It's day like these that I have to remind myself of the high calling that being a wife, mama & homemaker is... sighh.
Mommy's battling some sore-throat thing. Daddy's getting home late. Laundry's piling up (both to fold and put away AND to wash), the house is a serious mess and I've been way too distracted with that blasted thing called television... sigh. The worst part is I just don't feel like doing any of it.

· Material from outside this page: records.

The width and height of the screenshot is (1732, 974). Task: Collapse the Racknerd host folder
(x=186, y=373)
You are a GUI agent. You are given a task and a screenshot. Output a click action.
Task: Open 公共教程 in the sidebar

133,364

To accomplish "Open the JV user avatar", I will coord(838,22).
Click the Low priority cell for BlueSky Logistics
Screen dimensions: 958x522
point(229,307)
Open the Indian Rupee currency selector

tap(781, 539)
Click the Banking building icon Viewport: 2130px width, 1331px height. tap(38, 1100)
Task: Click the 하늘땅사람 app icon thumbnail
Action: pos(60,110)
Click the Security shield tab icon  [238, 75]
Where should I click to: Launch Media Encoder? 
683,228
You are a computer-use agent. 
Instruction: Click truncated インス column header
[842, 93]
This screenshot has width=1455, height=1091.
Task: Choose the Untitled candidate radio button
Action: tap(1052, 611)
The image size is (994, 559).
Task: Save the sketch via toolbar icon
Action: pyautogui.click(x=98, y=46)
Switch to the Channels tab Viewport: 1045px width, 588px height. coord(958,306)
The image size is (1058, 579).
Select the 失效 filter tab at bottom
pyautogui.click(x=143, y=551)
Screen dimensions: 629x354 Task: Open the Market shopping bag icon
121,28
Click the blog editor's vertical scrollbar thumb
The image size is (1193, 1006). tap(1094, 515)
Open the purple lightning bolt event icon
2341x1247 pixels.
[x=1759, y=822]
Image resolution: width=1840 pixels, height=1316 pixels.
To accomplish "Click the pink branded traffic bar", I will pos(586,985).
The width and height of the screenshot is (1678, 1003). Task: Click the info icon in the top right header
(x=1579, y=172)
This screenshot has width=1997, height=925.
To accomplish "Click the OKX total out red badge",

I will "get it" one of these days.
I have come to realize I will always be my toughest critic. It seems that I expect perfection from myself (though I am far from a perfectionist) and it seems I am uncapable of cutting myself any slack. None. I do not allow myself for "bad days" or "bad weeks" or even "bad moments." My expectation for myself is that I have to be "on" all the time. Going, seeking, pursuing, giving myself no rest and no ability to be human.
I have to be a rockin' housewife, mom, Christian, servant, writer, woman and overall individual. And woe to the day I wake up realizing I am human. My world comes crashing down and I just shut down.
But I don't shut down in a manner which I can re-charge and keep going. No, I shut down in a state of utter defeat and shame. Grrrr.
The more I journey on this life and this calling to "Mommyhood" the more I realize that I am not the only mama who feels this way. I am not the only mama who struggles with such feelings. We desire the very best for our families and therefore place every bit of pressure on ourselves to make it happen.
To such mamas;
I have no words of wisdom nor advice on how to make us stop it. What I do have is the simple reminder that Christ delights in us admist our weakness. He knows our heart. He will complete the work He has started.
And His tender mercies are new every single morning. I would go as far as to say that if at this very moment, you choose Him... Those tender mercies will be new and available for you right then.
I am going to go now. I have a date with a pile of laundry, an almost mobile six month old and a sweet Savior who delights in the weakness of my heart.